The rebel, the first American:

There was something in the founding fathers that recognized Cicero not merely as a thinker, but as a miracle of ascent, a man who should never have risen, and yet did. That mattered to them. He was not born among Rome’s hereditary giants.

He was no Caesar with glory at his back, nor a Scipio descending from the old patrician constellations. He came from Arpinum, provincial, obscure, outside the charmed circle of Roman power, what the Romans called a novus homo, a new man. I call, The First American

And there was something profoundly republican, something almost American before America existed.

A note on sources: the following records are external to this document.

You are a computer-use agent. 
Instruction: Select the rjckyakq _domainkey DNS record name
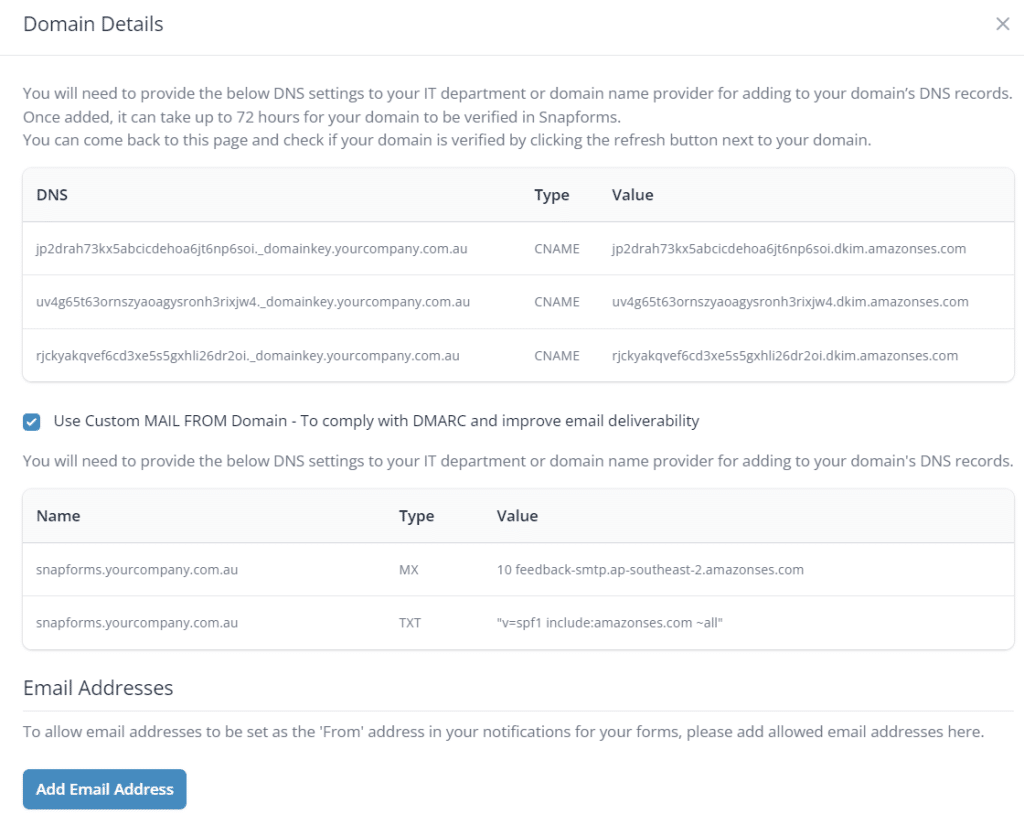(x=248, y=355)
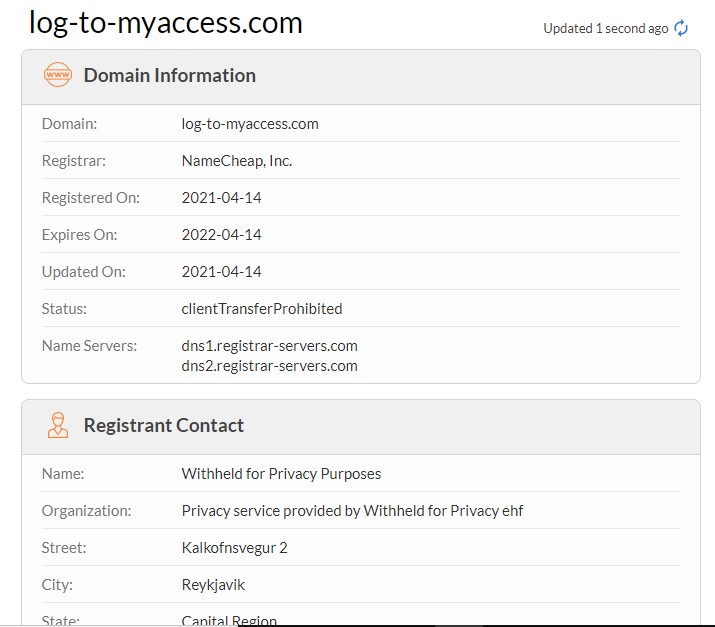This screenshot has height=627, width=715.
Task: Click the Registrant Contact person icon
Action: (x=57, y=425)
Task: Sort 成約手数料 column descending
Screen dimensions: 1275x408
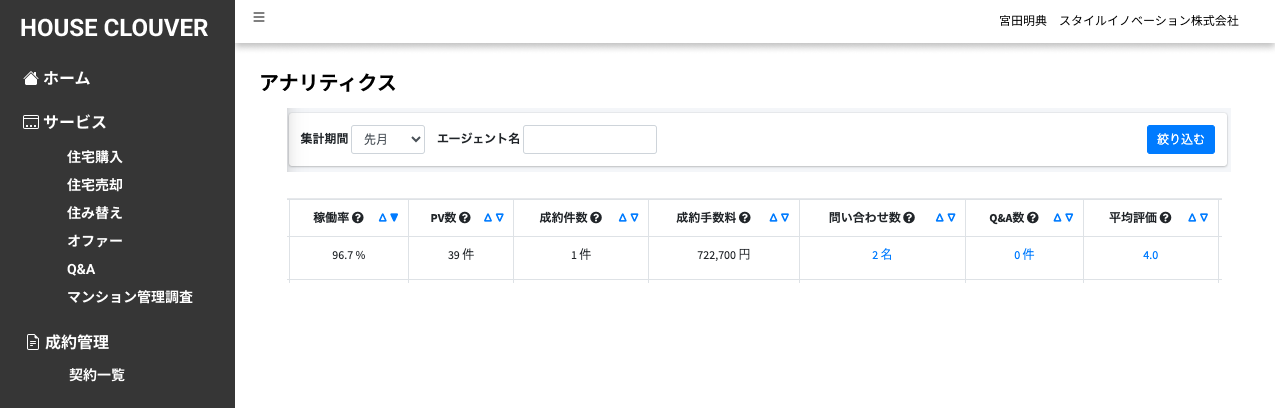Action: click(x=785, y=218)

For what was the young republic itself if not a novus homo among nations, provincial and improbable, rising against the ancient bloodlines of Europe, a miracle, like Bethlehem

The founders saw in Cicero a reflection of their future, the greatness, not of descent through aristocratic inheritance, but through man, who might rise by merit, by study, by eloquence, by virtue, by force of mind. That was biography becoming political philosophy

One can imagine Adams lingering over the improbable ascent with a kind of emotional recognition. For Adams, was suspicious of hereditary grandeur, and here was this Roman lawyer who had climbed not by legions but by language. Cicero did not conquer Gaul. He spoke, that is all

He conquered the Senate with word. He made rhetoric itself into a form of statesmanship. And this moved the founders because they believed republics are sustained less by force than by persuasion. Empires may be built by swords, but republics are argued into existence.

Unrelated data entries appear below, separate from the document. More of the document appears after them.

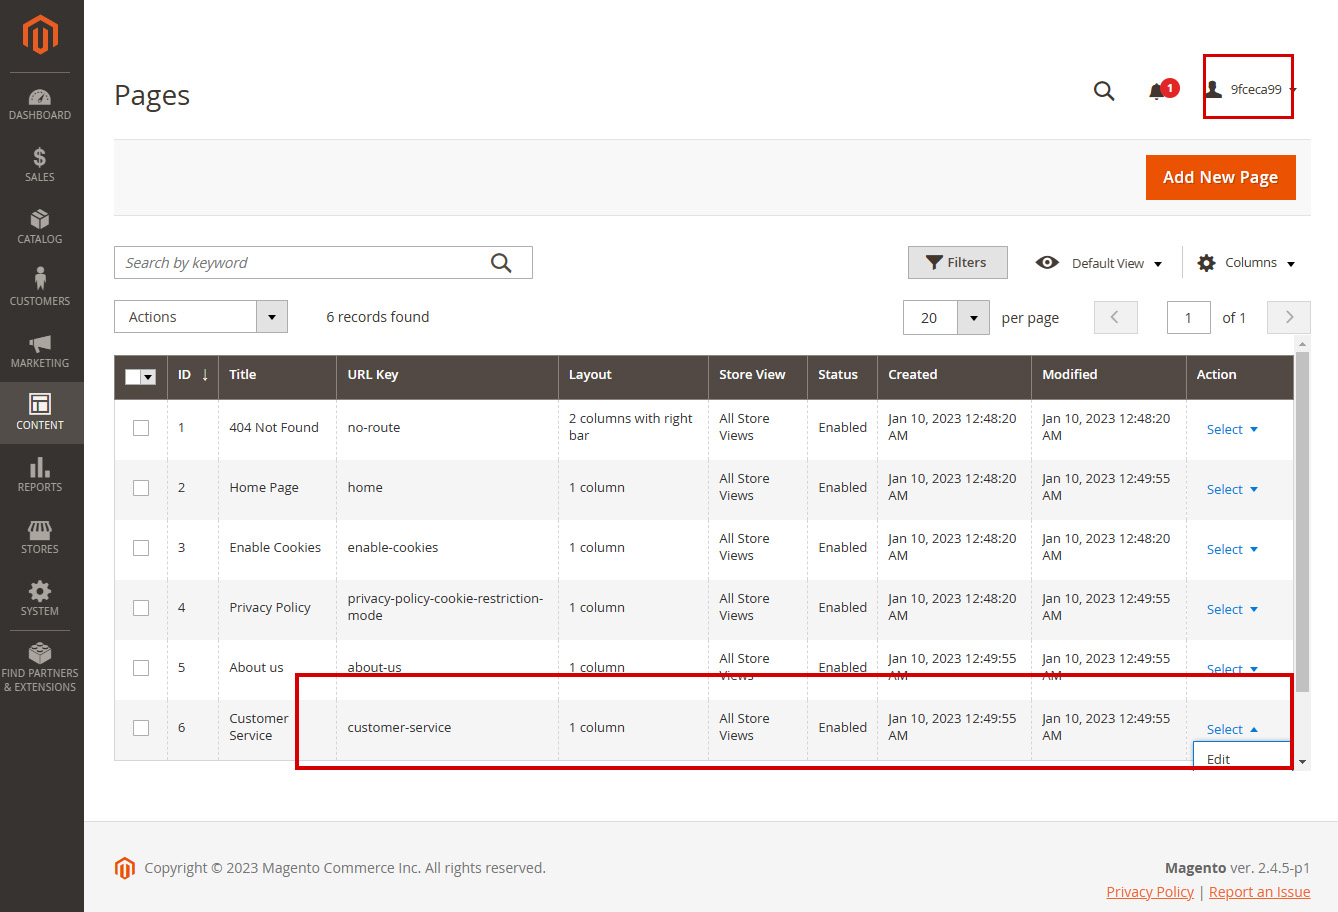Select the Sales sidebar icon
1338x912 pixels.
pyautogui.click(x=40, y=165)
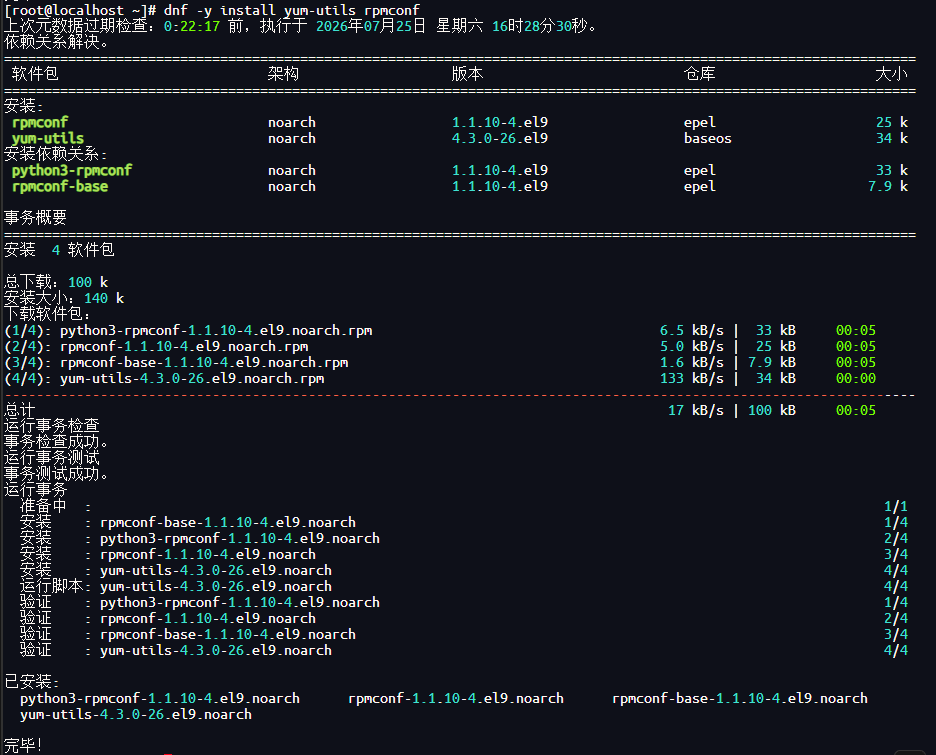Click total download size 100 k

click(88, 282)
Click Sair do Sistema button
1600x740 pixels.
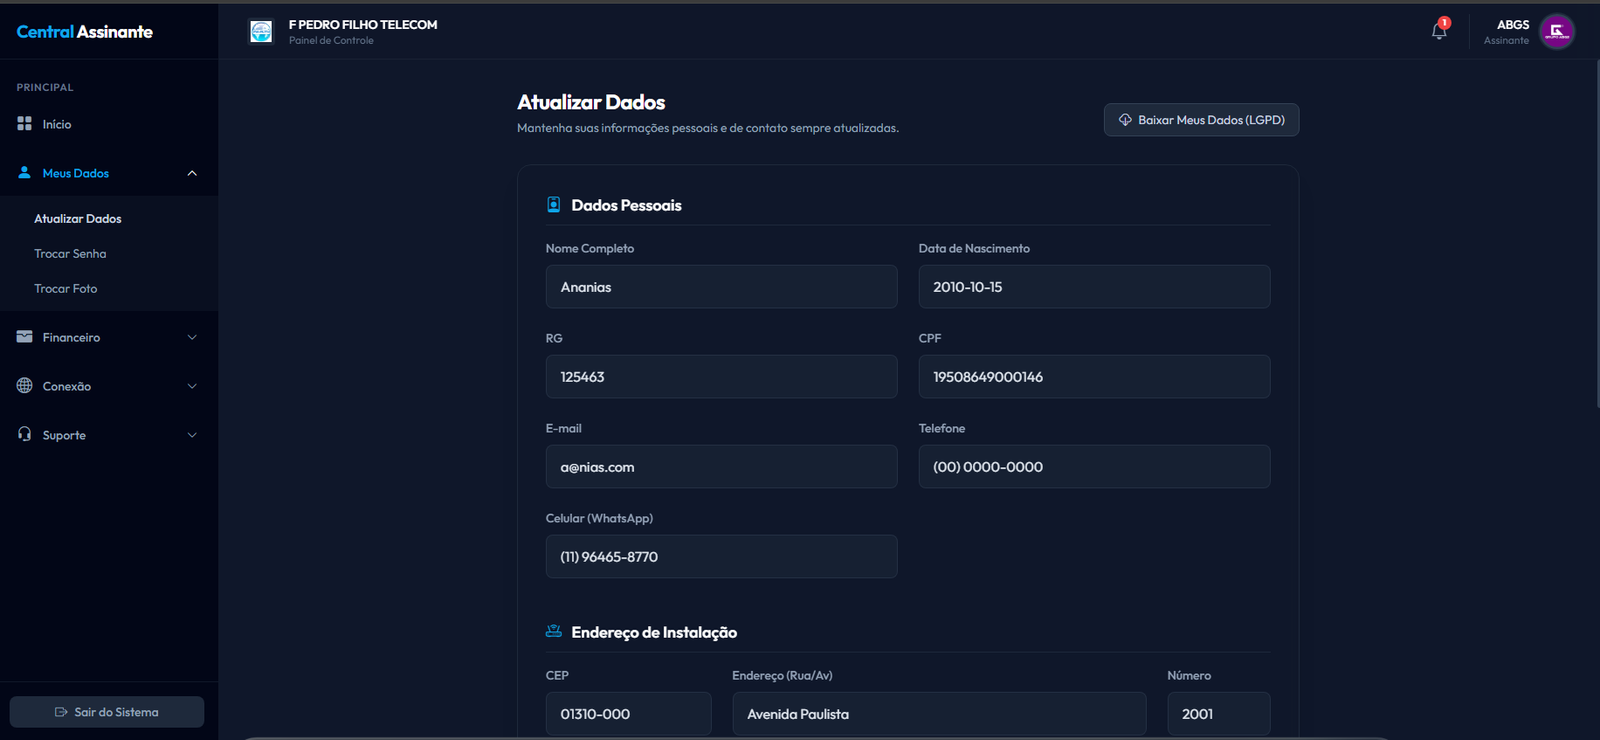(x=107, y=712)
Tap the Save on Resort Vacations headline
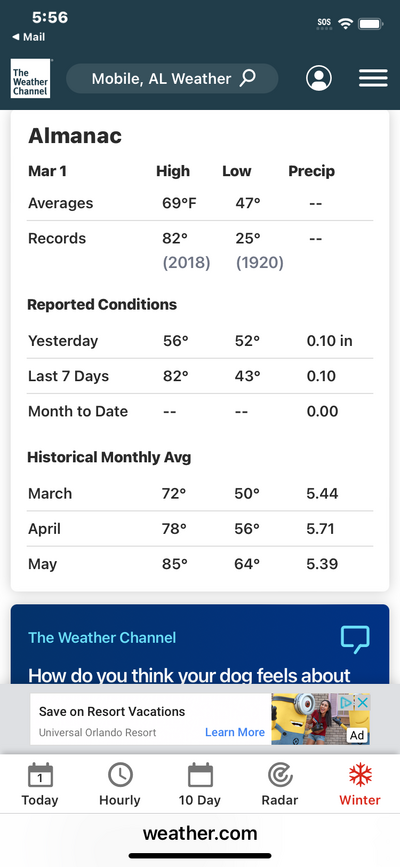Viewport: 400px width, 867px height. 112,712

Cicero was not just Rome’s orator; he was the constitutional man. A provincial outsider arrives in Rome, studies law, rhetoric, the Greeks, out argues the aristocrats on their own ground, breaks through offices normally reserved for ancient families, this was no ordinary man

It had the shape of myth. But then the myth grew dark, and here the founders revered him even more. Because Cicero did not merely rise; he risked all for the republic after rising. When he opposed the conspiracy of Catiline, he became the defender of Rome

When he opposed Julius Caesar and later Mark Antony, he became something rarer, a man willing to lose in defense of a constitution. And perhaps it is only defeated defenders of liberty who become sacred. Perhaps that is thee entire point

The founders knew victors often leave monuments, but martyrs leave principles.
Cicero’s severed hands displayed in the Forum were, to them, not merely a cruelty but an image of what tyranny fears most. the written and spoken word of a free man

There is something biblical in it, almost prophetic. The hands that wrote against corruption cut off by corruption itself. And yet the hands endured longer than the men who ordered them struck down. What could appeal more to revolutionaries risking death at British hands? Nothing

One hears Cicero everywhere in the American founding documents once you listen. In the claim that law stands above rulers. In the fear that republics decay internally before they fall externally. In the conviction that liberty requires virtue and cannot survive corruption

In the architecture of mixed government shaped partly through Polybius but morally animated by Cicero’s spirit and Christ’s grace. Even the language of natural law that echoes through the Declaration carries Roman weather in it, and Bethlehem’s sonrise

Cicero was a contradiction held together by aspiration. He was vain and noble, insecure and courageous, philosophical and political, worldly and moralizing. In other words, he was human enough to be believed. Not marble, but flesh. Flawed

He was no saint, but a stricken man. And perhaps republics need exemplars like that more than perfect heroes, because self government depends on ordinary flawed souls rising toward uncommon standards. Believing in greatness, and we are halfway to achieving it

The founding fathers sensed that Cicero’s rise was itself an argument against fatalism. Birth was no destiny. History was not chosen. A provincial boy could shape an empire’s conscience. And if that were true, perhaps thirteen colonies could shape the future of mankind.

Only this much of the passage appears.